> **EXTRACTED MATERIAL**:
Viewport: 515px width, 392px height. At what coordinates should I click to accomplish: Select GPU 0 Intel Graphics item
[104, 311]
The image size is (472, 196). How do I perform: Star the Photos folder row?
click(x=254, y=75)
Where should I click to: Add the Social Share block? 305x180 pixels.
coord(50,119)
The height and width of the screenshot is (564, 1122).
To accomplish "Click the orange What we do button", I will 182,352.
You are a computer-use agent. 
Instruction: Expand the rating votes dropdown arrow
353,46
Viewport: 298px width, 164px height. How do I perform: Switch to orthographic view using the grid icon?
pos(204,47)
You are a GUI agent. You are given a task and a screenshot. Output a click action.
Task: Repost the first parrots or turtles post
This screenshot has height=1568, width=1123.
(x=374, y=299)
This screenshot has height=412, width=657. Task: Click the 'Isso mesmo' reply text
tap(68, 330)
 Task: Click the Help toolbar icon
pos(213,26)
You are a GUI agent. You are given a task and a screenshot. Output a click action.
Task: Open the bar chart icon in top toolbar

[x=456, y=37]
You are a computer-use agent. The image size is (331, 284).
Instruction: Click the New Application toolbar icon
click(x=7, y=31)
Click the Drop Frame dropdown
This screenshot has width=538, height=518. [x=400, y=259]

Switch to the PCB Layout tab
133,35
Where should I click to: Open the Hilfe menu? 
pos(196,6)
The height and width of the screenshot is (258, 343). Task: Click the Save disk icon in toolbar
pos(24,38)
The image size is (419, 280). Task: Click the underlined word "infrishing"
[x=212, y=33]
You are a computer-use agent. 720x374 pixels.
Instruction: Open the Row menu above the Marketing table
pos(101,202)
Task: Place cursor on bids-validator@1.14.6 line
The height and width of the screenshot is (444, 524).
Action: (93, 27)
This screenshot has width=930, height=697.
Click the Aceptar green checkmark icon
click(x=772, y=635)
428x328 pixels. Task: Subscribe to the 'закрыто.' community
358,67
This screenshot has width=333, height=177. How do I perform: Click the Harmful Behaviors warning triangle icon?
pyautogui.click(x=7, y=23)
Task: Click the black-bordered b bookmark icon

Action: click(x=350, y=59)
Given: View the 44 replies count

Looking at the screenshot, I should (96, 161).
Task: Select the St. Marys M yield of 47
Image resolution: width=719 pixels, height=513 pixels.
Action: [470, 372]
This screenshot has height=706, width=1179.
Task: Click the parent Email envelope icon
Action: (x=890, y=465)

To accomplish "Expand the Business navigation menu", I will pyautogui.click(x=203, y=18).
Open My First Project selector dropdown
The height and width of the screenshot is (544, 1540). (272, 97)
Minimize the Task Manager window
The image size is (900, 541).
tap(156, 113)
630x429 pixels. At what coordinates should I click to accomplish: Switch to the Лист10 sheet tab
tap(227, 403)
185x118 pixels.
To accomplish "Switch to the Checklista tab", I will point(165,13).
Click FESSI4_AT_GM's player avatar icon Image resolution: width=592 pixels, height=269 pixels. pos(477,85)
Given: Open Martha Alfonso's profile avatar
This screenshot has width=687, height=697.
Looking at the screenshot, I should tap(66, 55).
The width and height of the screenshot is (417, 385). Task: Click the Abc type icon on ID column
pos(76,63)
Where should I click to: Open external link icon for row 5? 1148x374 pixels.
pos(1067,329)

> **EXERCISE AIM**: Line by line, restate the data exactly.

> **TASK ANSWER**:
Viewport: 515px width, 392px height. At what coordinates should I click to accomplish: Select GPU 0 Intel Graphics item
[104, 311]
The image size is (472, 196). How do I perform: Star the Photos folder row?
click(x=254, y=75)
Where should I click to: Add the Social Share block? 305x180 pixels.
coord(50,119)
The height and width of the screenshot is (564, 1122).
To accomplish "Click the orange What we do button", I will 182,352.
You are a computer-use agent. 
Instruction: Expand the rating votes dropdown arrow
353,46
Viewport: 298px width, 164px height. How do I perform: Switch to orthographic view using the grid icon?
pos(204,47)
You are a GUI agent. You are given a task and a screenshot. Output a click action.
Task: Repost the first parrots or turtles post
This screenshot has height=1568, width=1123.
(x=374, y=299)
This screenshot has height=412, width=657. Task: Click the 'Isso mesmo' reply text
tap(68, 330)
 Task: Click the Help toolbar icon
pos(213,26)
You are a GUI agent. You are given a task and a screenshot. Output a click action.
Task: Open the bar chart icon in top toolbar

[x=456, y=37]
You are a computer-use agent. The image size is (331, 284).
Instruction: Click the New Application toolbar icon
click(x=7, y=31)
Click the Drop Frame dropdown
This screenshot has width=538, height=518. [x=400, y=259]

Switch to the PCB Layout tab
133,35
Where should I click to: Open the Hilfe menu? 
pos(196,6)
The height and width of the screenshot is (258, 343). Task: Click the Save disk icon in toolbar
pos(24,38)
The image size is (419, 280). Task: Click the underlined word "infrishing"
[x=212, y=33]
You are a computer-use agent. 720x374 pixels.
Instruction: Open the Row menu above the Marketing table
pos(101,202)
Task: Place cursor on bids-validator@1.14.6 line
The height and width of the screenshot is (444, 524).
Action: (93, 27)
This screenshot has width=930, height=697.
Click the Aceptar green checkmark icon
click(x=772, y=635)
428x328 pixels. Task: Subscribe to the 'закрыто.' community
358,67
This screenshot has width=333, height=177. How do I perform: Click the Harmful Behaviors warning triangle icon?
pyautogui.click(x=7, y=23)
Task: Click the black-bordered b bookmark icon

Action: click(x=350, y=59)
Given: View the 44 replies count

Looking at the screenshot, I should (96, 161).
Task: Select the St. Marys M yield of 47
Image resolution: width=719 pixels, height=513 pixels.
Action: [470, 372]
This screenshot has height=706, width=1179.
Task: Click the parent Email envelope icon
Action: (x=890, y=465)

To accomplish "Expand the Business navigation menu", I will pyautogui.click(x=203, y=18).
Open My First Project selector dropdown
The height and width of the screenshot is (544, 1540). (272, 97)
Minimize the Task Manager window
The image size is (900, 541).
tap(156, 113)
630x429 pixels. At what coordinates should I click to accomplish: Switch to the Лист10 sheet tab
tap(227, 403)
185x118 pixels.
To accomplish "Switch to the Checklista tab", I will point(165,13).
Click FESSI4_AT_GM's player avatar icon Image resolution: width=592 pixels, height=269 pixels. pos(477,85)
Given: Open Martha Alfonso's profile avatar
This screenshot has width=687, height=697.
Looking at the screenshot, I should tap(66, 55).
The width and height of the screenshot is (417, 385). Task: Click the Abc type icon on ID column
pos(76,63)
Where should I click to: Open external link icon for row 5? 1148x374 pixels.
pos(1067,329)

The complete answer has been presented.